見覚えのあるような、ないような男の顔に、平助は首を傾げた。しかし男は平助を見ると、「あっ!」という顔をして指をさしてくる。
「もしかして!!平助兄ちゃん!?」
「えっ!?」
「こら純也!!指ささないの!!」
「純也っ!?」
え?え?というように、平助は美奈子の母親と、近寄ってきた男の顔を交互に見る。確かに二人は似ている。美奈子よりも男の方が、美奈子の母親に似ていた。そして聞き覚えのある名前だ。しかし平助の記憶にあるその名前の男は、男ではなく、自分や美奈子の後ろをちょろちょろとついてきた引っ込み思案の男の子だ。父親を「親父」と呼ぶような子ではない。
「もしかして~、美奈子ちゃんの弟の、純くん?」
「そうだよ」
同じ顔が同時に縦に振られる。やはりそうだ。近付いてきた男は、美奈子の弟だ。
「わ~……大きくなったねぇ」
「なんだよそれ!」
素直な感想を言えば、美奈子の弟は母親そっくりに明るく笑った。どうやら成長することで、引っ込み思案はなくなったようだ。
「マジで平助兄ちゃんだ!相変わらず格好いいなっ!」
「純くんもカッコよくなっちゃって~。分かんなかったよ~」
最後に会ったのは、確か彼が中学に上がる前だったような気がする。成長とは凄いなと平助は感心しながら、その肩を叩くと、弟はへへっと照れ臭そうに笑った。あぁ、この顔は覚えている。お礼を言いなから頭を撫でると、よくこんな顔をしていた。変わってない所もある。
「そうだ、平助くん!うちの娘はお嫁に行っちゃうけど、うちの息子はまだ空いてるわよー!どうかしら?」
ひらめいた!とでもいうように、美奈子の母親は弟をつき出してくる。それまでの話を聞いていなかった弟は、何言ってるんだ?と、訳が分からない顔をしたため、平助は吹き出してしまった。
「美奈子ちゃんママ~。それはいくらなんでも無理矢理すぎるよ~」
「あらそう?いい案だと思ったのに~」
「何言ってるんだよ、二人とも。つーか、それどころじゃないんだって!親父なんとかしてくれっ!あれじゃ姉ちゃんバージンロード歩けないぞ!」
「あらあらそんなになの?も~、困った人なんだから!」
美奈子の母親は大きな溜め息をつくと、平助に「美奈子に会いに行ってあげて」とだけ残して弟と二人で去っていった。平助は二人に軽く手を振る。まるで台風一過だ。賑やかな家族だ。

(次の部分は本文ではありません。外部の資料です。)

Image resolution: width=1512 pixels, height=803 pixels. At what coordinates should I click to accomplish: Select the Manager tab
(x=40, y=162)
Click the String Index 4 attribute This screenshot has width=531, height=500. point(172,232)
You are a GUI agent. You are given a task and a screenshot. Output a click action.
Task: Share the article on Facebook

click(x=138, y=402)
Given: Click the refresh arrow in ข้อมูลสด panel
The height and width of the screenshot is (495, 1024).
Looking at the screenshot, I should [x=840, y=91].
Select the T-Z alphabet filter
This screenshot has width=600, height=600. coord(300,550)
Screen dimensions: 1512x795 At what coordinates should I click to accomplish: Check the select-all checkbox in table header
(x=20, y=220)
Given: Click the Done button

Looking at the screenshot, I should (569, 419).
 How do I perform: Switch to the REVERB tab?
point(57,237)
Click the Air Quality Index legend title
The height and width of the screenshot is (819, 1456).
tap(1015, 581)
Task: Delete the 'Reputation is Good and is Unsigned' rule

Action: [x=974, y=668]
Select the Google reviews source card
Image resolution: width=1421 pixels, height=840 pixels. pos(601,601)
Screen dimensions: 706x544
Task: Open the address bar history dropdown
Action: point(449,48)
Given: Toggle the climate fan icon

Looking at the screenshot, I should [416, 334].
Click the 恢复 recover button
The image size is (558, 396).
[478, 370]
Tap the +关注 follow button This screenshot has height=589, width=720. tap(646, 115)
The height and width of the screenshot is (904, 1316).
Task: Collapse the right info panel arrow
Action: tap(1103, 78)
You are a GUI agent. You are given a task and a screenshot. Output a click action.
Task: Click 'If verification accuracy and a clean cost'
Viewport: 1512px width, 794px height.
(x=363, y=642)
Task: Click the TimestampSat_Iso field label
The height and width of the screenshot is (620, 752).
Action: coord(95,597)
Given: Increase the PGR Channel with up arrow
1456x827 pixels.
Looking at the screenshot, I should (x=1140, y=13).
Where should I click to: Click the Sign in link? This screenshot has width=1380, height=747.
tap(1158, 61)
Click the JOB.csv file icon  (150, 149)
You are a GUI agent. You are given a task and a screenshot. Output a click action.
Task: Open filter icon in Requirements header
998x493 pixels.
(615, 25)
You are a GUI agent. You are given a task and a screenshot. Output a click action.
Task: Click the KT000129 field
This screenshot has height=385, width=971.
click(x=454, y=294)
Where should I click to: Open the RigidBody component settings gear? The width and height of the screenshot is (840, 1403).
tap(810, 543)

そういえば、お世話になっていた時は、その賑やかさに疲れてよく美奈子の部屋に逃げていた。
良い人達だったのだが、一人っ子の自分としては、いつまでのその賑やかさに浸かっていることは出来なかったのだ。
それに対して美奈子は、大人しい子どもだった。
勉強机に向かって宿題をこなしていく美奈子の後ろ姿を、ベッドに寝転がりながら眺めていたことを思い出す。